▸ What to produce
Transcribe the listing exactly; drop the images.

Input for this task: Begin

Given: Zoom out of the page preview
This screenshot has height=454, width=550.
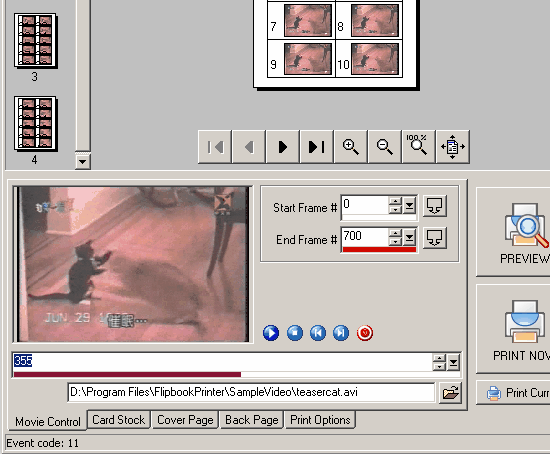Looking at the screenshot, I should [x=384, y=147].
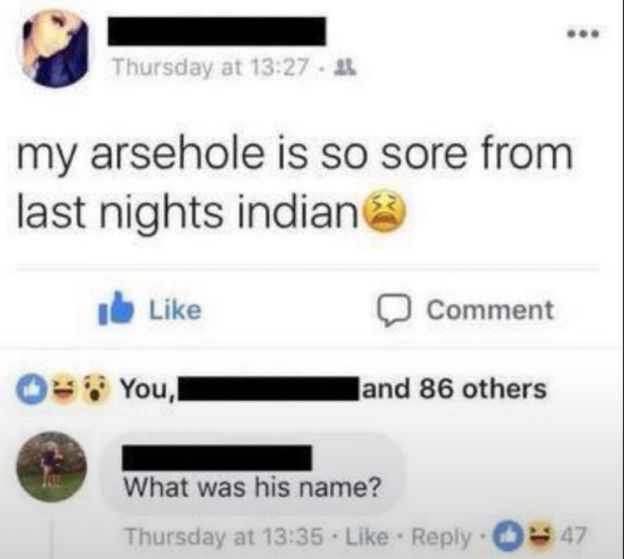624x559 pixels.
Task: Click the redacted commenter name
Action: (217, 458)
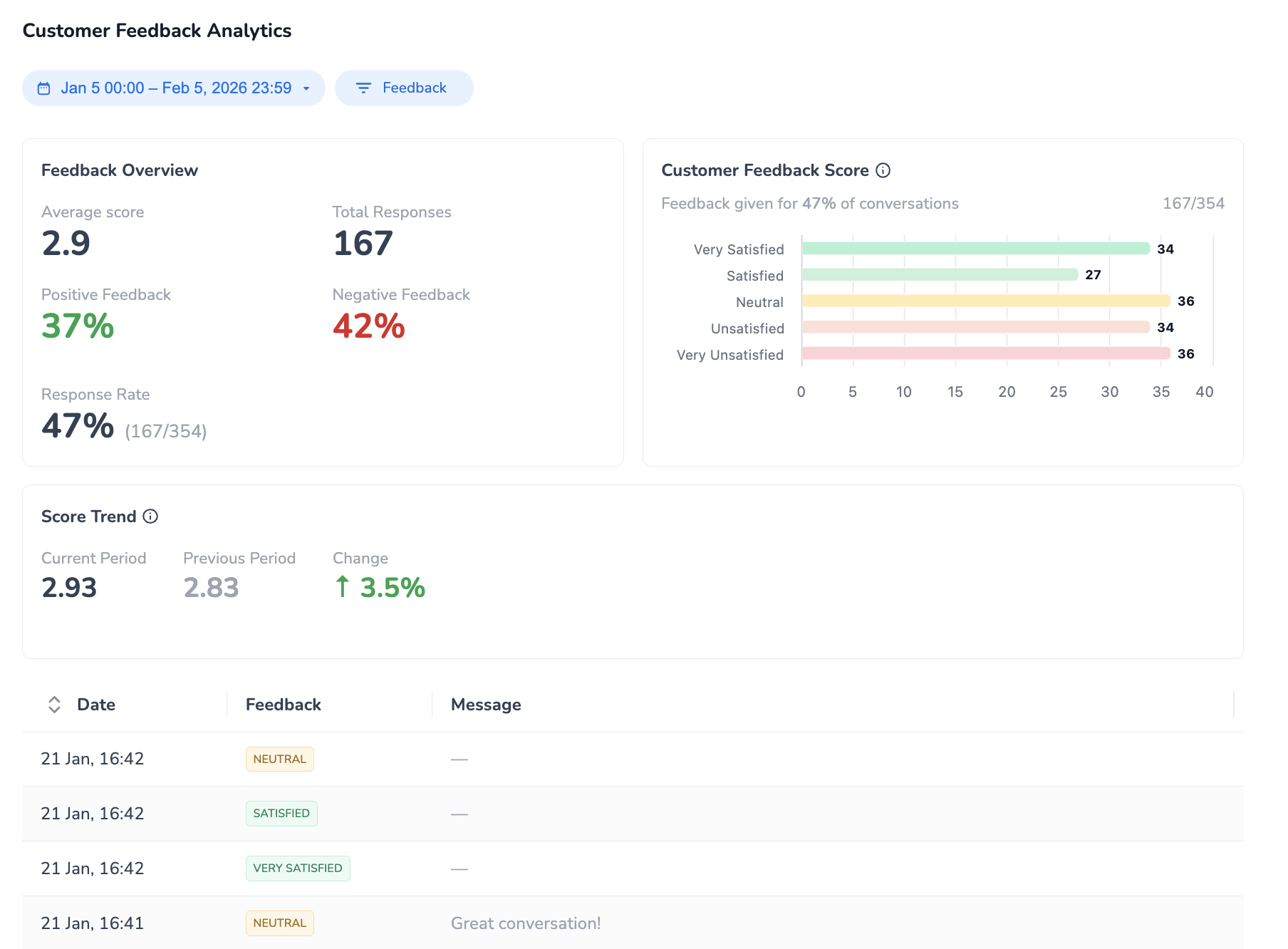Click the calendar icon in date filter

(x=44, y=88)
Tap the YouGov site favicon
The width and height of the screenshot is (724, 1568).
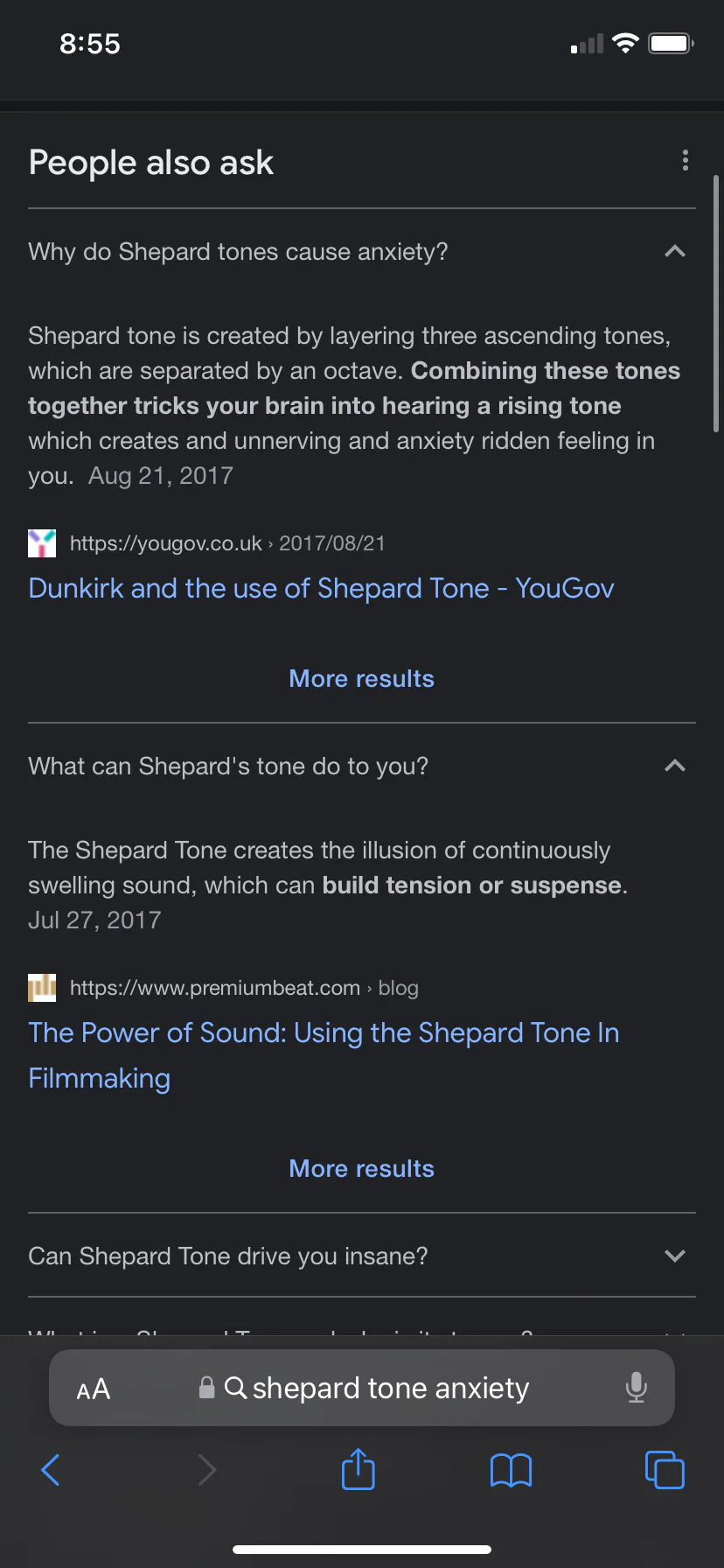[x=42, y=543]

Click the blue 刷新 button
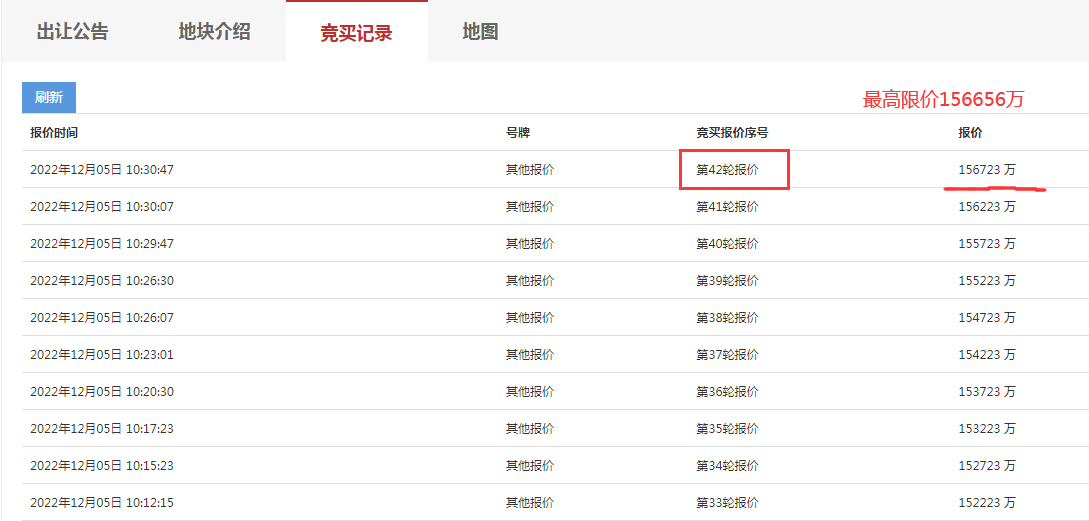[49, 97]

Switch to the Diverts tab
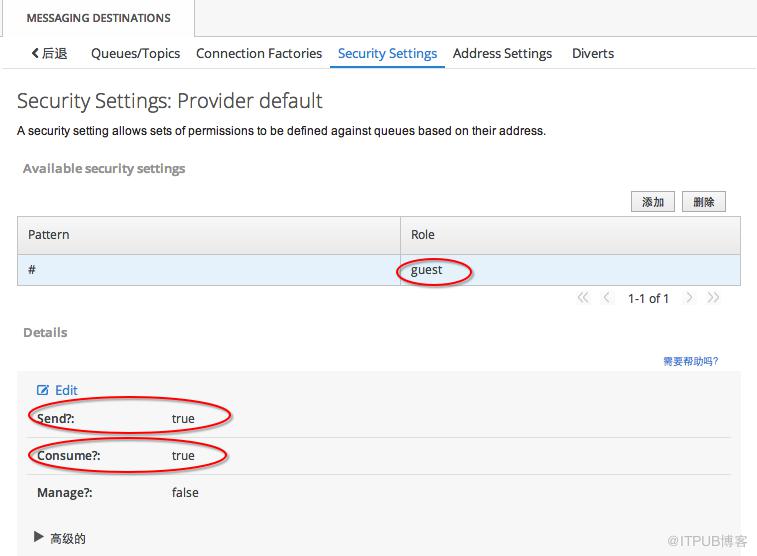[593, 53]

Input for this task: End

▸ Answer space
Given: Zoom out of the page preview
This screenshot has height=454, width=550.
Looking at the screenshot, I should [x=384, y=147].
624x559 pixels.
Task: Click the redacted commenter name
Action: (217, 458)
Click the calendar icon in date filter

(x=44, y=88)
Tap the YouGov site favicon
The width and height of the screenshot is (724, 1568).
[x=42, y=543]

Click the blue 刷新 button
[49, 97]

Switch to the Diverts tab
[593, 53]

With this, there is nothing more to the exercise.